Machine washable smart t-shirt can follow your heart

Forget smartwatches! Scientists develop machine-washable smart T-SHIRT that monitors your heart better than a chest strap

  • Experts sew nanotube fibers into sportswear to monitor the wearer’s heart rate
  • The small fibers look like cotton and can be sewn with a standard machine
  • Textiles can be machine washed and stretched repeatedly without degradation

Scientists claim to have the solution for health enthusiasts who don’t like wearing an ‘uncomfortable’ smartwatch.

The experts, based at Rice University in Texas, have created a smart, machine-washable t-shirt that can follow your heart.

Using a standard sewing machine, they sewed ultra-thin carbon nanotube fibres, which look just like cotton yarn, into normal sportswear.

The carbon nanotube monitors the wearer’s heart rate and creates a continuous electrocardiogram (ECG), which records the heart’s rhythm and electrical activity.

Scientists have developed a machine-washable smart T-shirt that guards your heart. It works by taking a continuous electrocardiogram of the wearer and has been proven to give more accurate results in tests than commercially sold chest strap monitors


Carbon nanotubes, or CNTs, are cylindrical molecules made up of coiled sheets of single-layer carbon atoms or graphene.

CNTs have applications in flexible electronics, water filtration, antennas for 5G networks and energy storage.

Nanotube fibers are soft and flexible, and garments containing them can be machine washed.

Fibers woven into fabric could also be used to embed antennas or LEDs, according to the researchers.

Small adjustments to the fiber can also eventually allow clothing to control vital signs, exertion or respiratory rate.

“Due to the combination of conductivity, good skin contact, biocompatibility and softness, carbon nanotubes are a natural part of wearables,” said Rice University engineer Matteo Pasquali.

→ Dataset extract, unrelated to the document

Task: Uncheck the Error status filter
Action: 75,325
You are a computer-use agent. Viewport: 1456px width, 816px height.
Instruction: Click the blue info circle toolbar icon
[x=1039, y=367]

The fibers are just as conductive as metal threads, but washable, comfortable and much less likely to break when a body is in motion, the researchers said.

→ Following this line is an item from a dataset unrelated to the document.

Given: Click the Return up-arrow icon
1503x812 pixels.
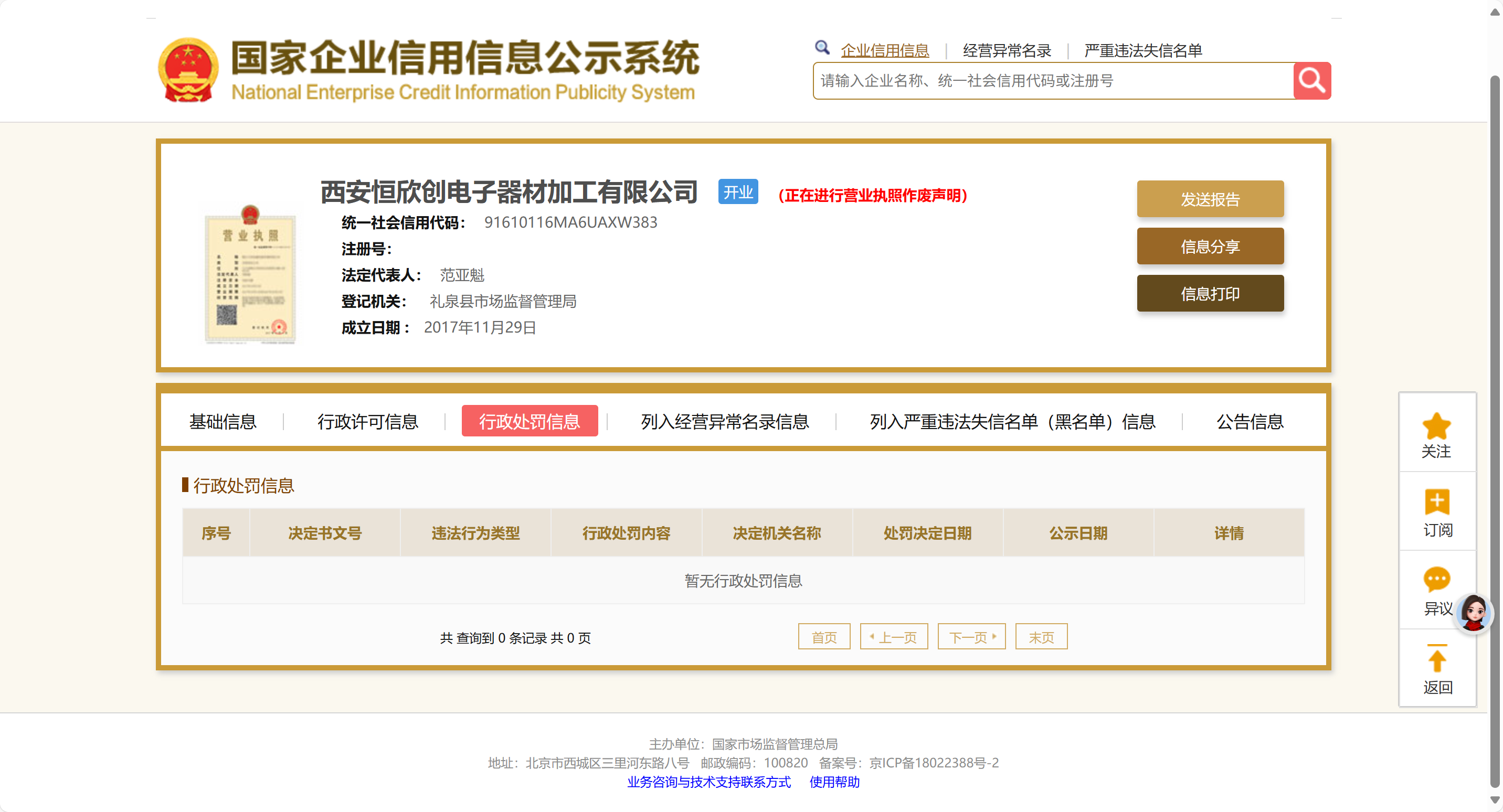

In experiments, the shirt they were sewn on was better at collecting data than a standard chest strap monitor taking live measurements.

Waves of the fibers can be sewn in a zigzag formation onto a piece of stretchy fabric to form an electrode, to connect electronics such as Bluetooth transmitters to transmit data to a smartphone.

The zigzag stitch pattern allows the fabric to stretch without breaking.

ECGs obtained by the electrodes of carbon nanotube fibers were comparable to signals obtained with commercial electrodes, according to the scientists.

When combined with commercial medical electrode monitors, the carbon nanotube shirt gave slightly better EKGs.

Rice University graduate student Lauren Taylor shows off a shirt with carbon nanotube thread that constantly monitors the wearer's heart

Rice University graduate student Lauren Taylor shows off a shirt with carbon nanotube thread that constantly monitors the wearer’s heart

The only condition is that the shirt on which the fibers are sewn must be tight and tight against the chest.

This means that a loose-fitting T-shirt that blows up during your run wouldn’t work.

As long as it’s not too loose, the fiber’s zigzag pattern can be adjusted according to how much a shirt or other fabric is likely to stretch.

The team is now working with the Texas Heart Institute to find out how to maximize skin contact.

“In future studies, we will focus on using denser pieces of carbon nanotube wires so that there is more surface area to contact the skin,” says Rice graduate student Lauren Taylor.

Taylor with a standard sewing machine, which can be used to sew the threads onto a form-fitting garment

Taylor with a standard sewing machine, which can be used to sew the threads onto a form-fitting garment

The project stems from work in the lab of chemical and biomolecular engineer Matteo Pasquali at the Brown School of Engineering in Rhode Island, who introduced carbon nanotubes in 2013.

But the original nanotube filaments, about 22 microns wide, were too thin for a sewing machine.

Taylor said a rope maker was used to make a sewable thread — essentially three bundles of seven filaments each, woven to a size roughly equivalent to regular thread.

“We worked with someone who sells little machines designed to make ropes for model ships,” says Taylor, who initially tried weaving the thread by hand, with limited success. “He was able to turn us into a medium-sized device that does the same thing.”

The invention is further described in the Journal of the American Chemical Society Nano letters.


Smart fabrics are fabrics that contain new or innovative components that benefit the wearer.

Smart fabrics, or smart fabrics, can respond to external stimuli, such as heat, chemicals or magnetism.

They don’t necessarily have an electronic component.

The Pratt Institute in the US has said that smart fabrics have the ability to “communicate, transform, conduct energy and even grow.”

Smart fabrics differ from e-fabrics (electronic fabrics), which typically combine fibers with electronics.

E-fabrics can contain lights, batteries or small computer chips.